- ACTIVITY -
Shown below is a listing with pictures; reproduce exactly, and only, the lines between the ones containing "You are a GUI" and "Screen dimensions: 625x550", inclusive, leaving the pictures out.

┌─ DATA

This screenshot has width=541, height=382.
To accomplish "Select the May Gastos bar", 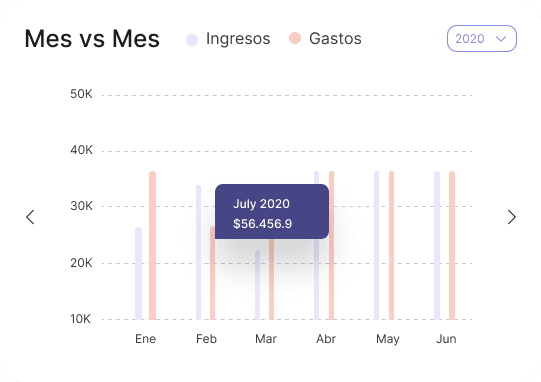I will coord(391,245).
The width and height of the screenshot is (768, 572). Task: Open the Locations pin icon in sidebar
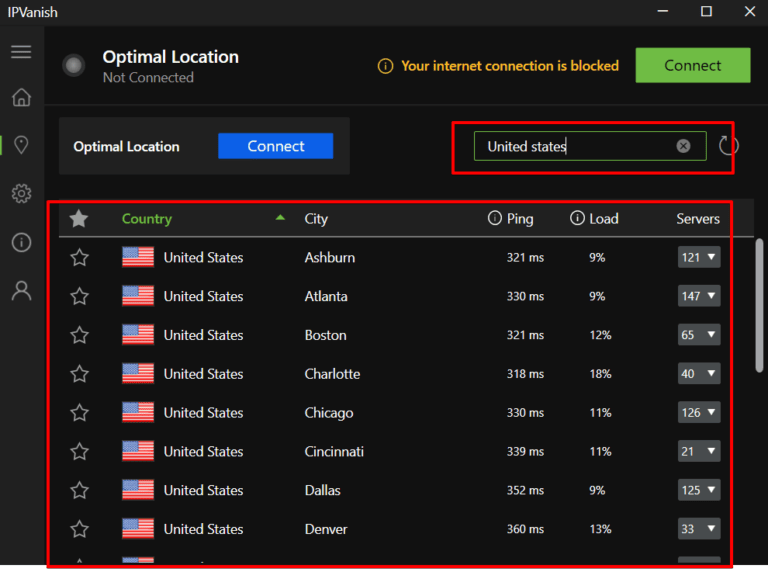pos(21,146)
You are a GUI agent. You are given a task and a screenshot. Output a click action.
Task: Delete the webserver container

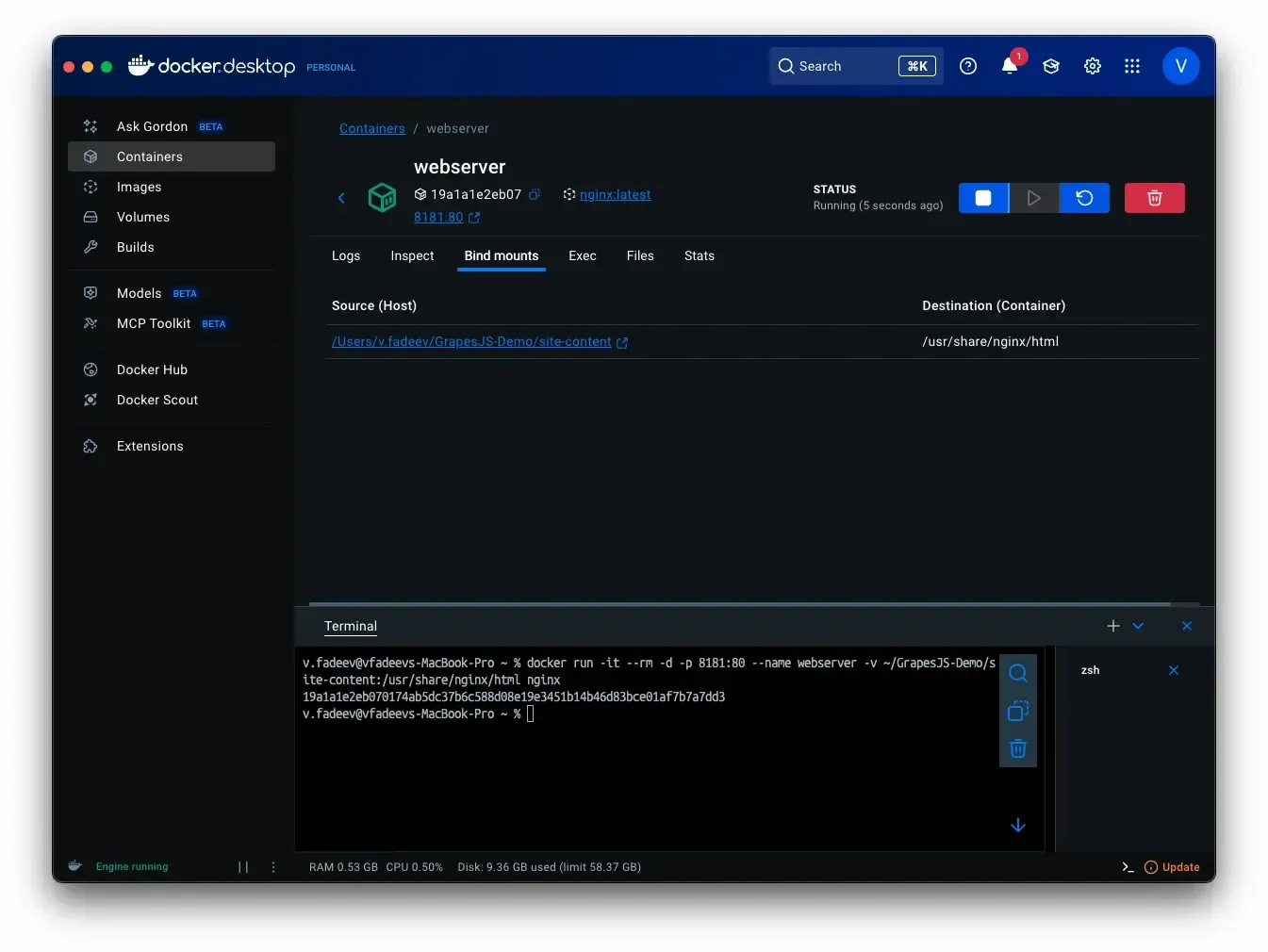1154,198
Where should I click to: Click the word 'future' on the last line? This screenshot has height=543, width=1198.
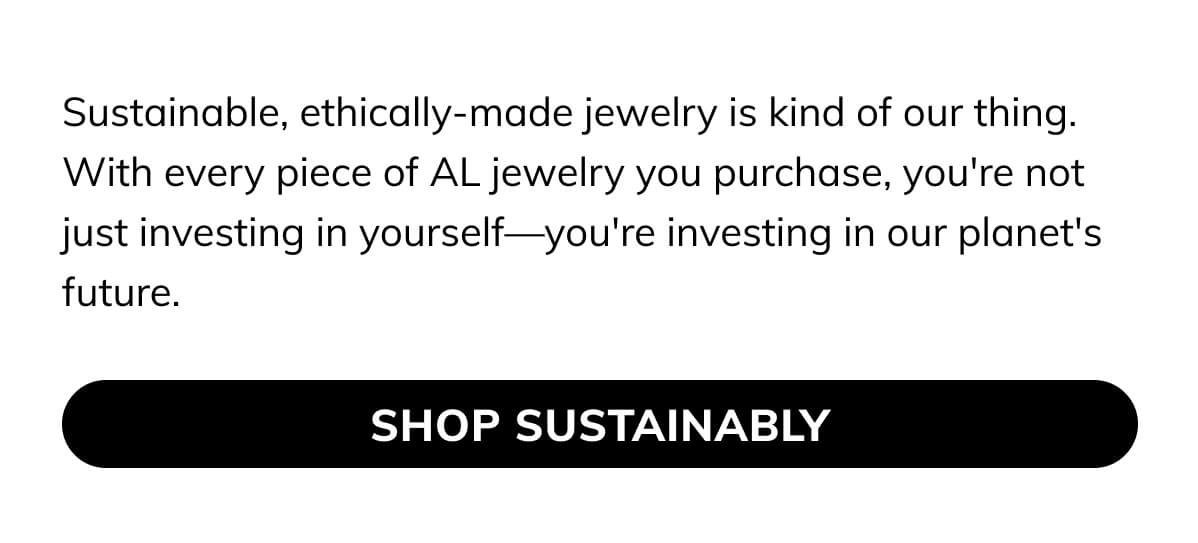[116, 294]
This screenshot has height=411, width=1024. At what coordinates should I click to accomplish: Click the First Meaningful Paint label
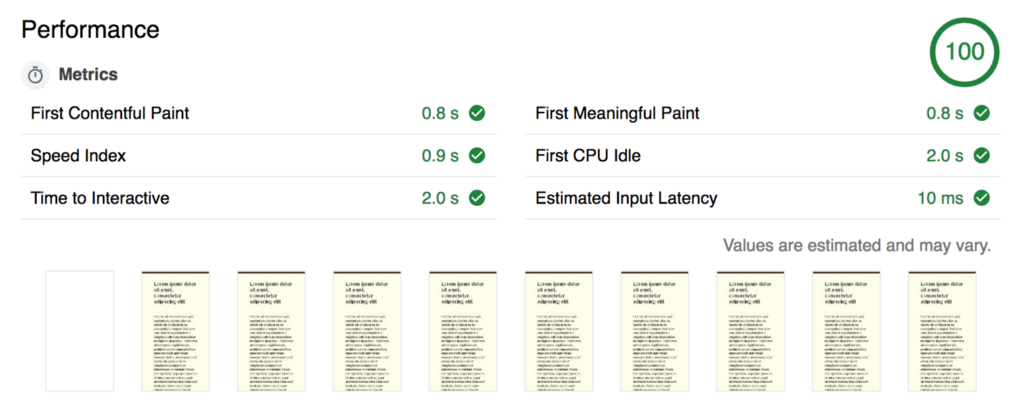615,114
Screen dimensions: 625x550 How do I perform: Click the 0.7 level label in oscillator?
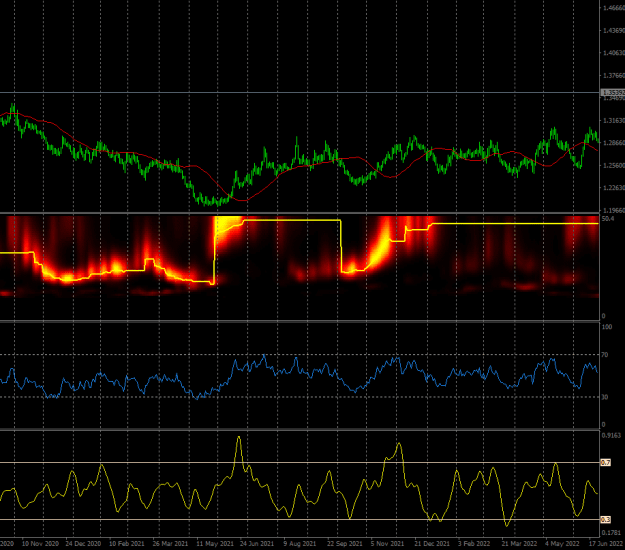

└─
┌─ DATA

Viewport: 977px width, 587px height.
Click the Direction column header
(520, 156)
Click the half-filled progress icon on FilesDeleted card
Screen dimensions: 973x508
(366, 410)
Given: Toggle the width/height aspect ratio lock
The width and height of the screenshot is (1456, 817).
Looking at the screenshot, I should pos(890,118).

└─
┌─ DATA

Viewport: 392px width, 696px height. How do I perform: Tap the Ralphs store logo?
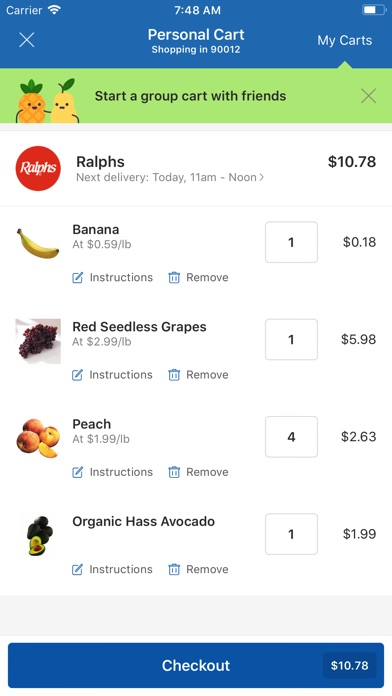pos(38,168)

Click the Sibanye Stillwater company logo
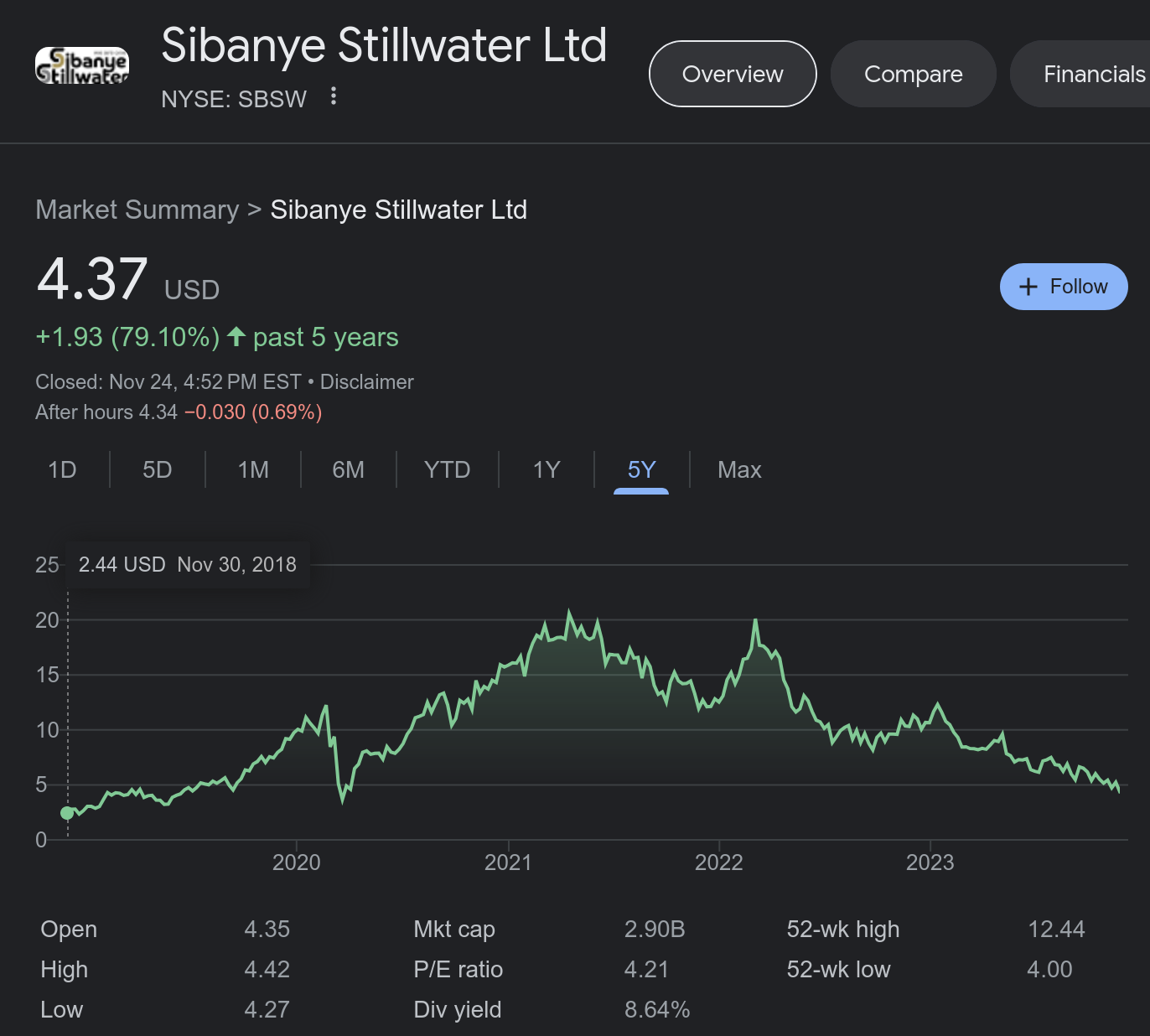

└─

- YOUR RESPONSE -
You are a GUI agent. You are given a task and a screenshot. Output a click action.
Task: Delete the webserver container

1154,198
Where should I click to: Click the word 'future' on the last line? This screenshot has height=543, width=1198.
[116, 294]
This screenshot has height=411, width=1024. At what coordinates should I click to accomplish: Click the First Meaningful Paint label
615,114
Screen dimensions: 625x550 How do I perform: Click the 0.7 level label in oscillator?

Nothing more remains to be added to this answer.